Aquela explosão levou a isto, à atual situação de “página em branco”. O confinamento devido à pandemia sufocou a revolta, que os muito impopulares Carabineiros reprimiram dia após dia com extraordinária violência, mas o descontentamento permaneceu. E quando Piñera, inicialmente contrário à mudança da Constituição, convocou um plebiscito sobre o processo constituinte, 80% dos eleitores disseram “sim”. Apesar da importância da convocação, no dia 25 de outubro apenas metade dos eleitores inscritos votaram. O contexto de pandemia não foi a causa da alta abstenção, semelhante ou inclusive inferior à de eleições anteriores. A causa fundamental dessa endêmica baixa participação é o descrédito das instituições, do Congresso à Presidência, passando pela Corte Suprema e pelas forças policiais.

A primeira grande incógnita do processo que se abre neste fim de semana está na participação. Provavelmente será baixa para um desafio de tanta importância. Além disso, a votação é complexa. Os adiamentos devido à pandemia concentraram nesta votação de dois dias, sábado e domingo, a eleição dos 155 membros da Assembleia Constituinte, de 345 prefeitos, 2.240 vereadores e 16 governadores (até agora nomeados pelo poder central).

Pressionado pelos danos econômicos da pandemia e por um Congresso em que estava em minoria, o presidente Sebastián Piñera teve de autorizar por três vezes, muito a seu pesar, a retirada de dinheiro dos fundos de pensão. Isso aliviou a população, mas reduziu substancialmente o valor das futuras pensões. Da Frente Ampla (social-democrata) e de outros setores preconiza-se que o Estado recupere o dever de garantir, com recursos públicos, os direitos à aposentadoria, à saúde e à educação.

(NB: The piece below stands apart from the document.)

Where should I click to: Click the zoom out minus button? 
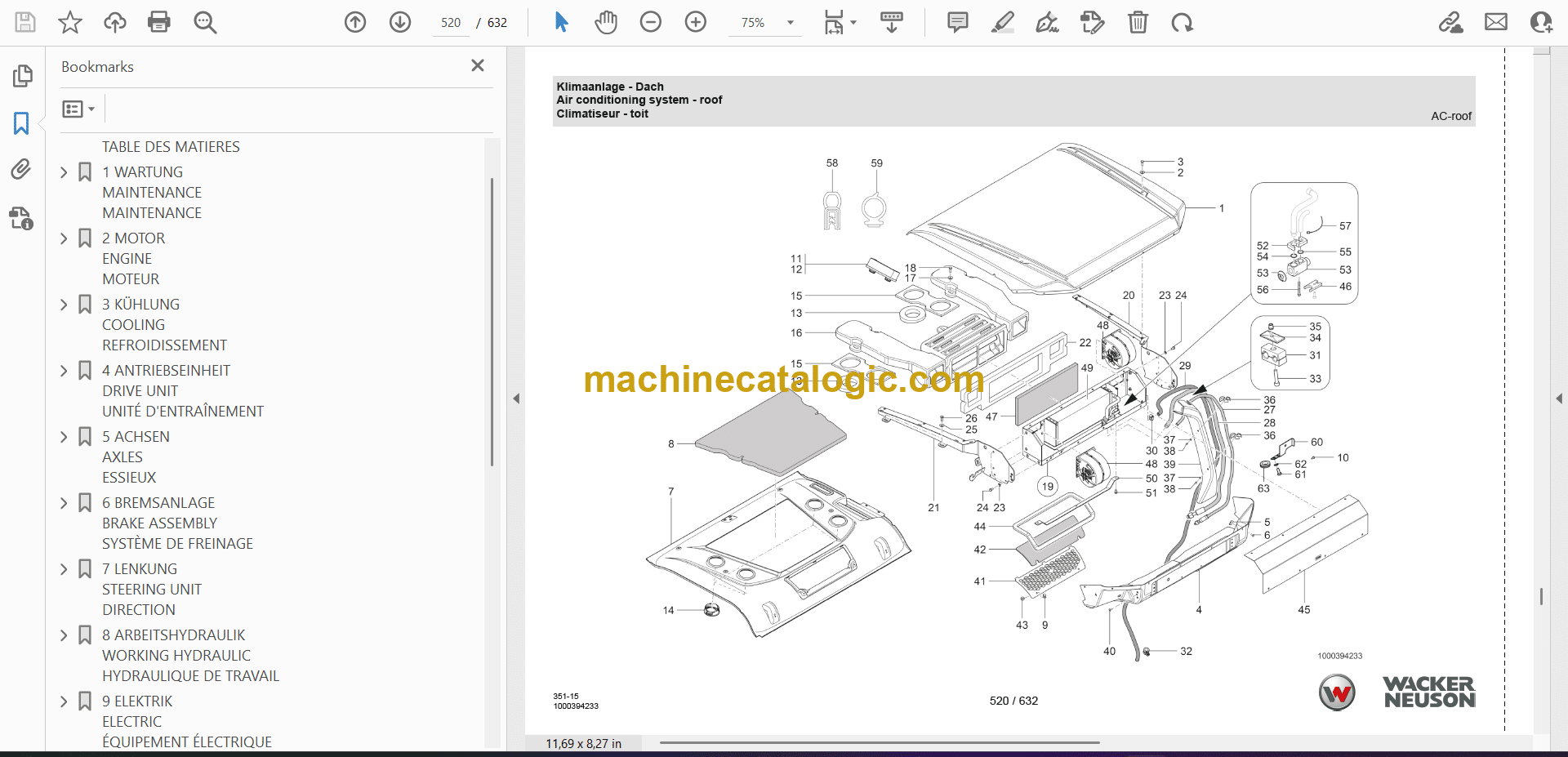pyautogui.click(x=651, y=22)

Além da grande incógnita sobre que tipo de Chile se constituirá durante os próximos nove meses (prazo que pode ser ampliado em mais três se o texto não for finalizado), abre-se a incógnita do excesso de expectativas. Uma nova Constituição, seja do tipo que for, não resolverá automaticamente os problemas de fundo da sociedade: a insatisfação geral refletida na revolta de 2019, a falta de integração dos povos originários, a desconfiança em relação às forças policiais e o enorme poder das famílias oligárquicas.

O Chile está saindo da pandemia, é o primeiro país latino-americano a fazê-lo. Mais da metade dos cidadãos recebeu a primeira dose da vacina e mais de um terço está totalmente imunizado. Não é possível saber se a redação constitucional será feita em um ambiente mais ou menos tranquilo ou se a vontade de pressionar os constituintes mais uma vez encherá as ruas de protestos.

A Assembleia Constituinte, à qual concorrem 1.178 candidatos em listas partidárias ou independentes, será pela primeira vez quase paritária (dado que terá 155 membros, homens ou mulheres terão maioria de um) e também pela primeira vez incluirá formalmente uma representação dos povos originários, como mapuches e aimarás: terão 17 parlamentares.

A ausência de condições prévias (exceto a manutenção da República, o respeito às decisões judiciais e aos tratados internacionais e a exigência de que cada artigo constitucional seja aprovado por uma maioria de dois terços) abre um imenso leque de possibilidades. Os povos originários, por exemplo, pedem que o Chile se defina como Estado plurinacional. O que mais preocupa a oligarquia econômica e os mercados financeiros, entusiastas do modelo ultraliberal consagrado na Constituição pinochetista de 1990, é, no entanto, a provável desintegração de um modelo em que quase tudo, do sistema de pensões à saúde e à educação, foi cedido à iniciativa privada.